▼▼▼

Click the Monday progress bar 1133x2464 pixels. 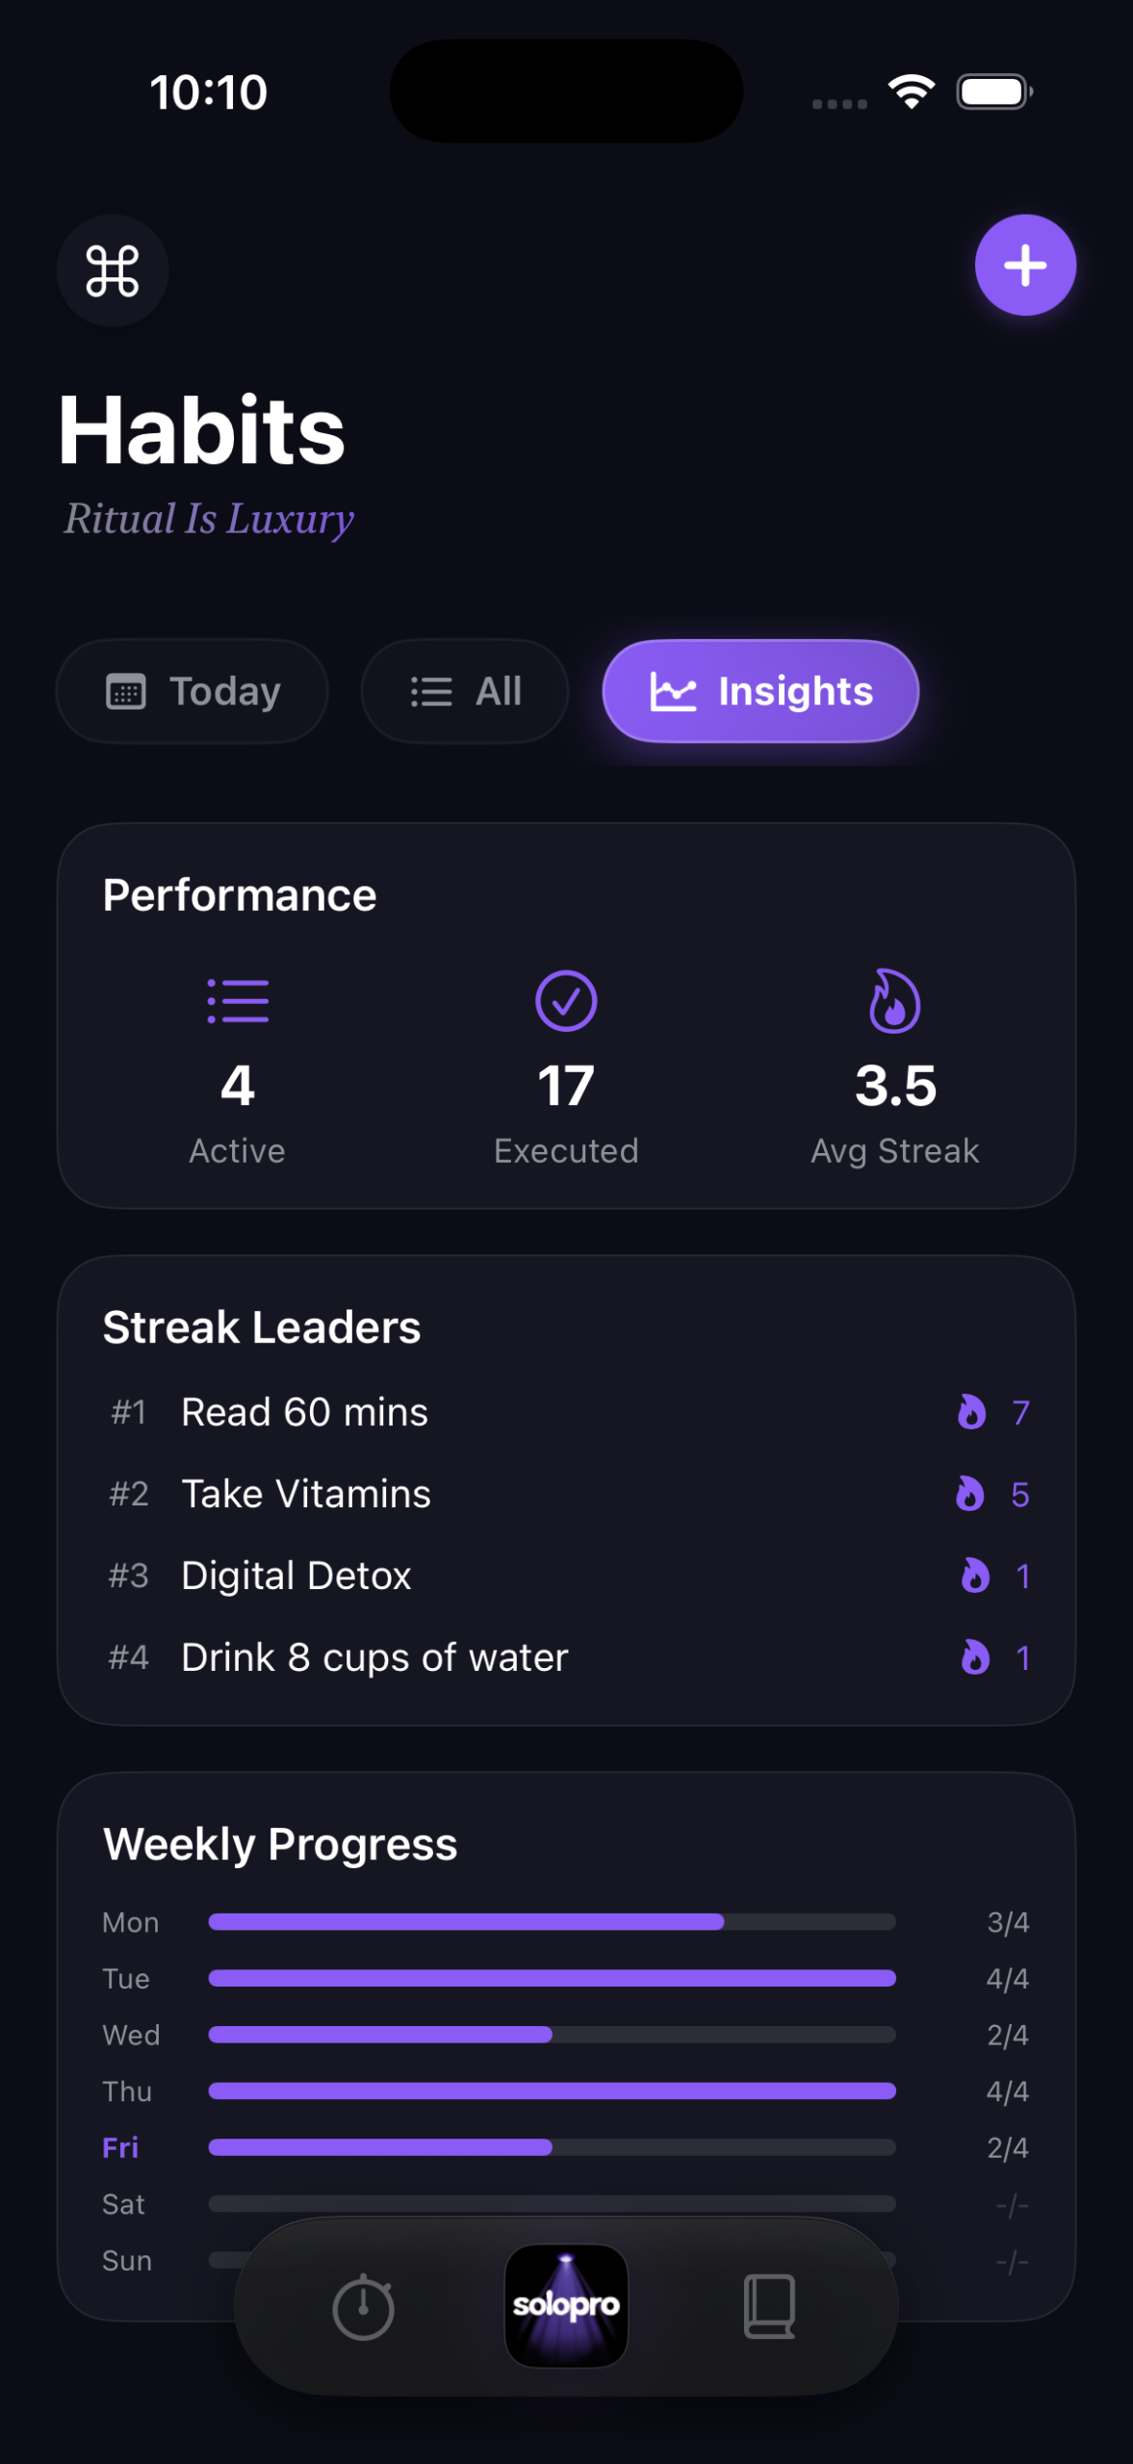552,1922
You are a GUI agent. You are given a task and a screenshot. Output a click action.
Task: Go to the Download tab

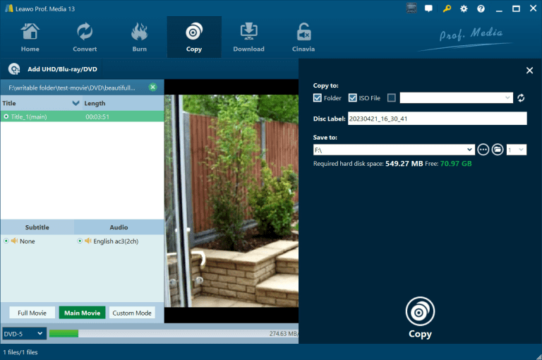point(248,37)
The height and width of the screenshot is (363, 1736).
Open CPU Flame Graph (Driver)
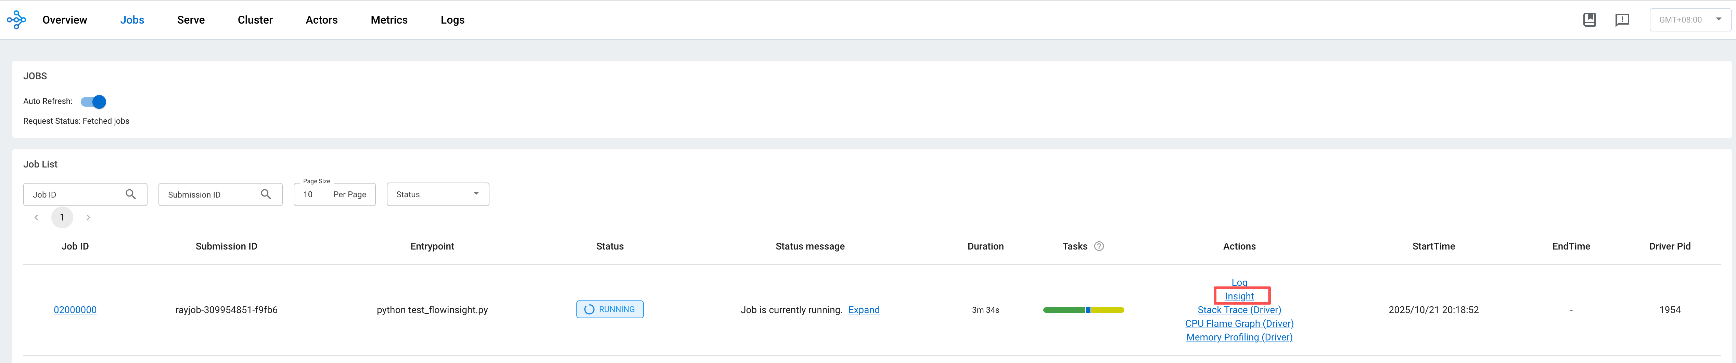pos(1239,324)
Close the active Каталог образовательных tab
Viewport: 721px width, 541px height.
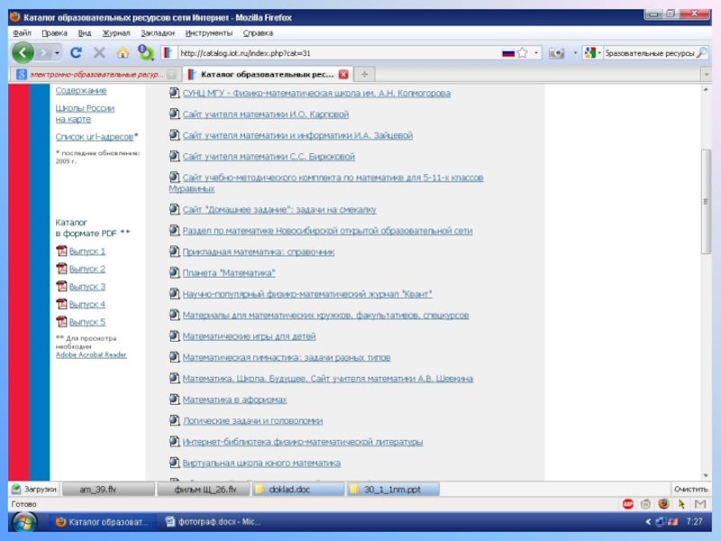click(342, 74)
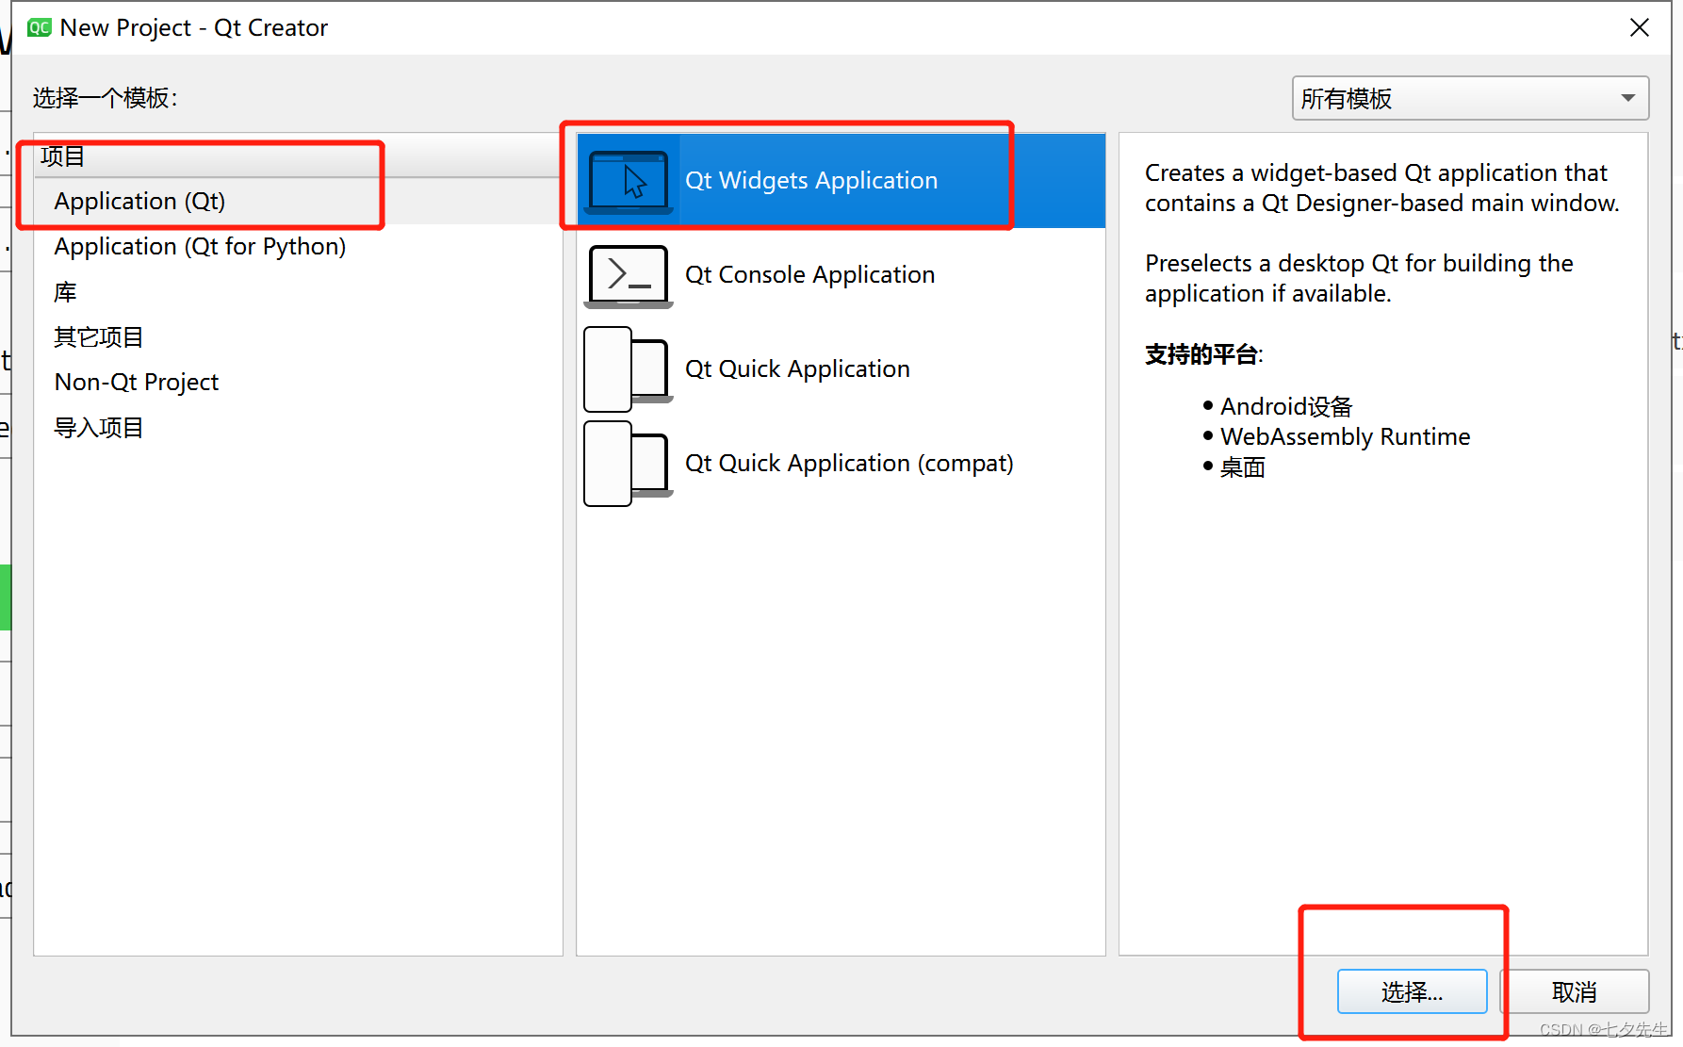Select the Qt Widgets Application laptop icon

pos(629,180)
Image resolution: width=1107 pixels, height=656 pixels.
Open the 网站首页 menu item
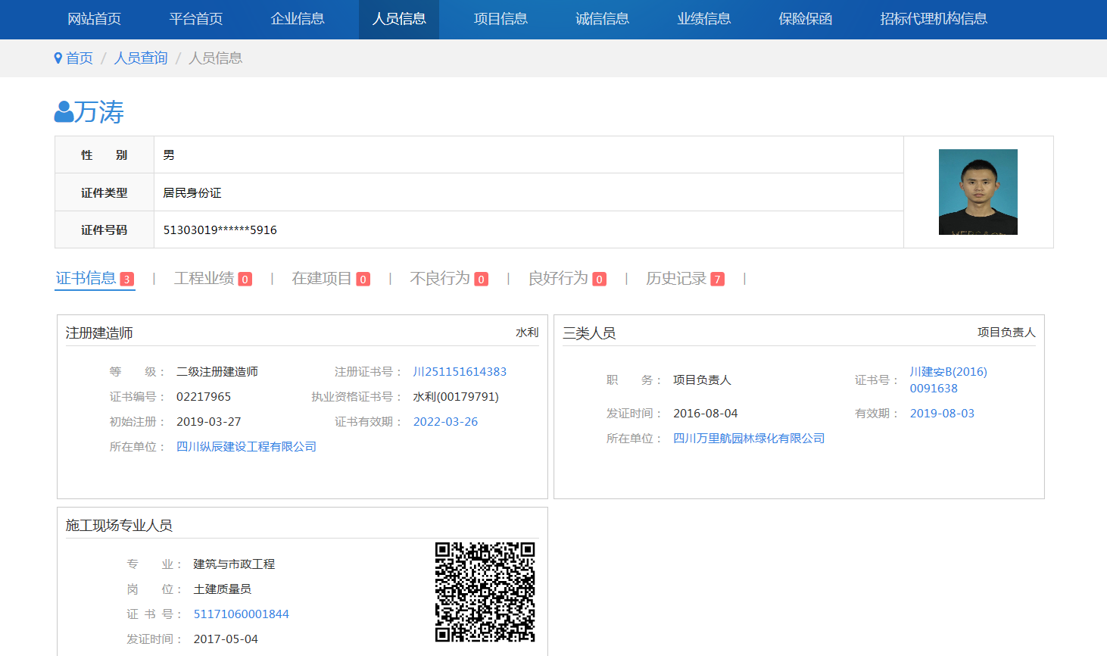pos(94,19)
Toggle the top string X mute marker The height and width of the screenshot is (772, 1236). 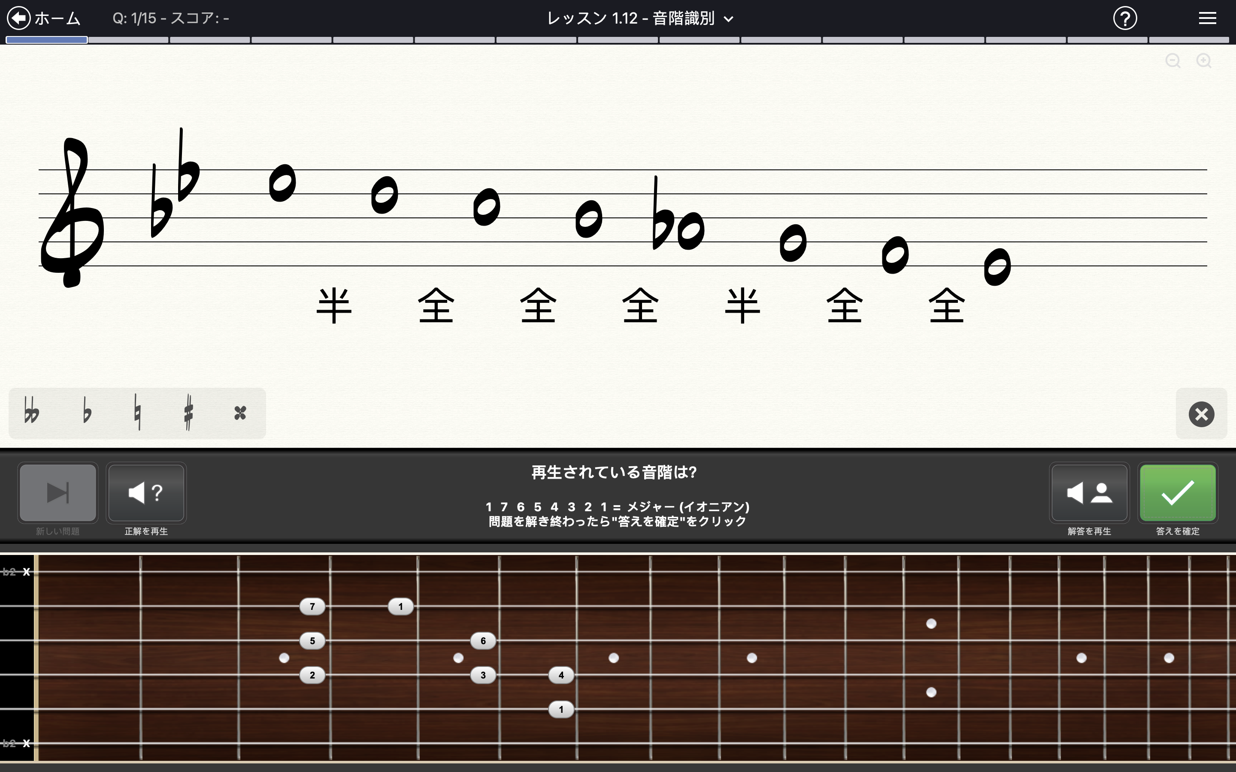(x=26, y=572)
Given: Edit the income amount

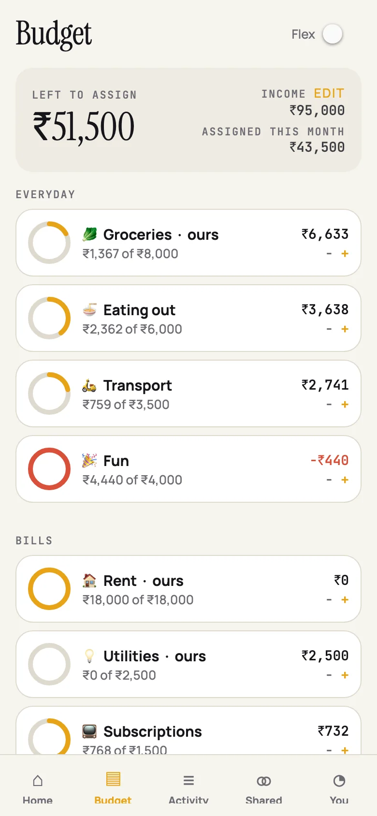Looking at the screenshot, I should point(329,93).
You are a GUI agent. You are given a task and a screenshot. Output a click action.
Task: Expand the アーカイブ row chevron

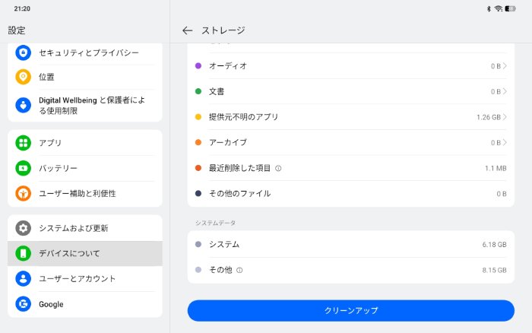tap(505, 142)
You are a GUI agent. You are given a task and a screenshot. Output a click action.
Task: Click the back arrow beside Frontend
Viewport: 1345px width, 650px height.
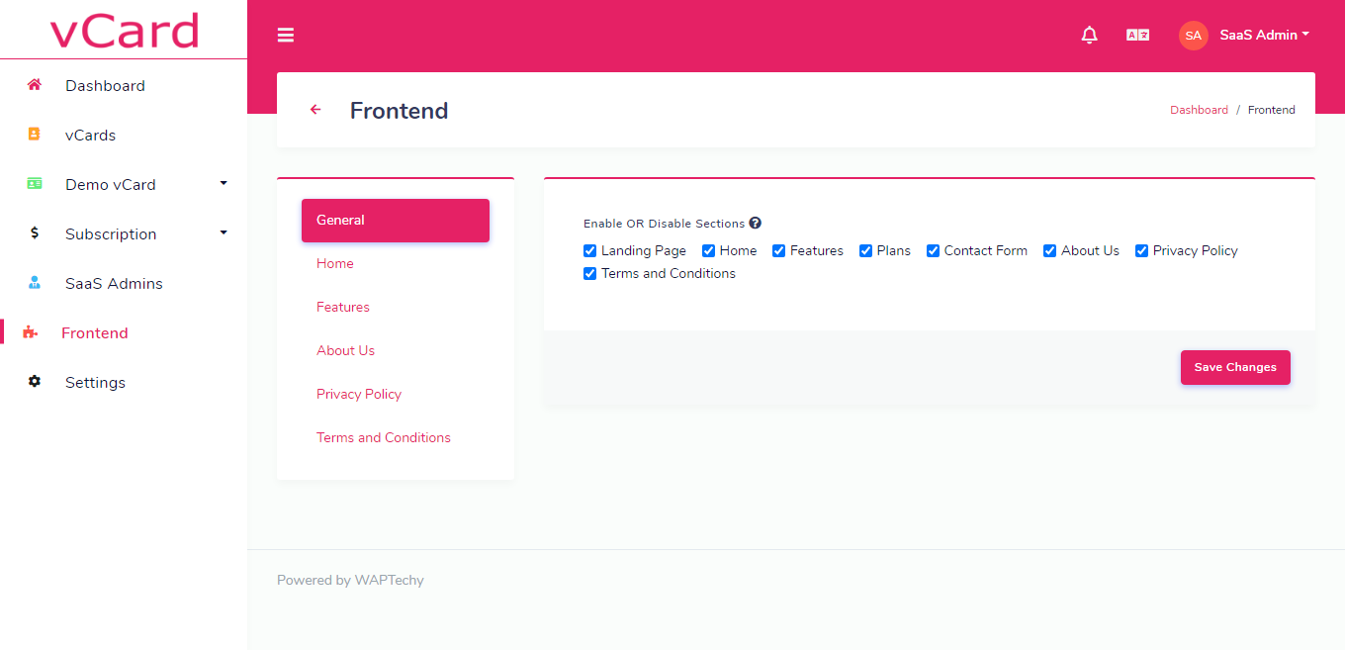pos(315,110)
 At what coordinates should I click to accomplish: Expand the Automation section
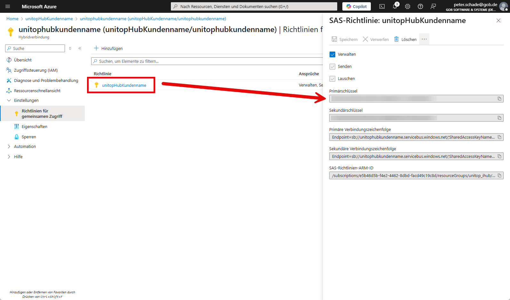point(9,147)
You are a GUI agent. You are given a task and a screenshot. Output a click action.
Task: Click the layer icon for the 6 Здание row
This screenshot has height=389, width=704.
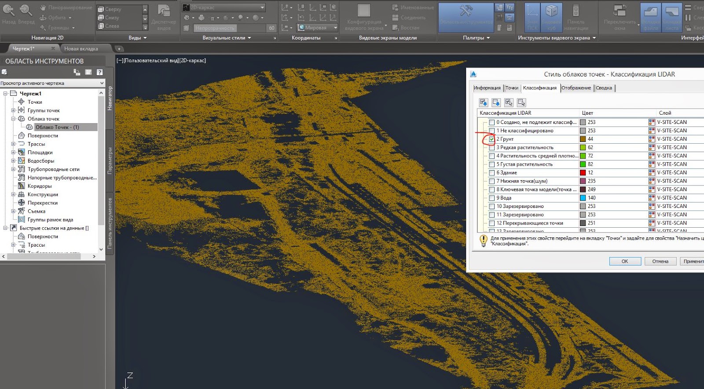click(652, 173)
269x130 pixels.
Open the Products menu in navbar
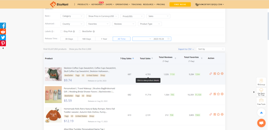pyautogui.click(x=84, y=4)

▲▲▲

[Directions]
Copy out word for word the lines from the one containing "At what coordinates" through the final line above, and leave the pictures out.

[Worked answer]
 At what coordinates should I click to accomplish: Expand the Automation section
point(9,147)
You are a GUI agent. You are given a task and a screenshot. Output a click action.
Task: Click the layer icon for the 6 Здание row
This screenshot has height=389, width=704.
click(652, 173)
269x130 pixels.
Open the Products menu in navbar
pyautogui.click(x=84, y=4)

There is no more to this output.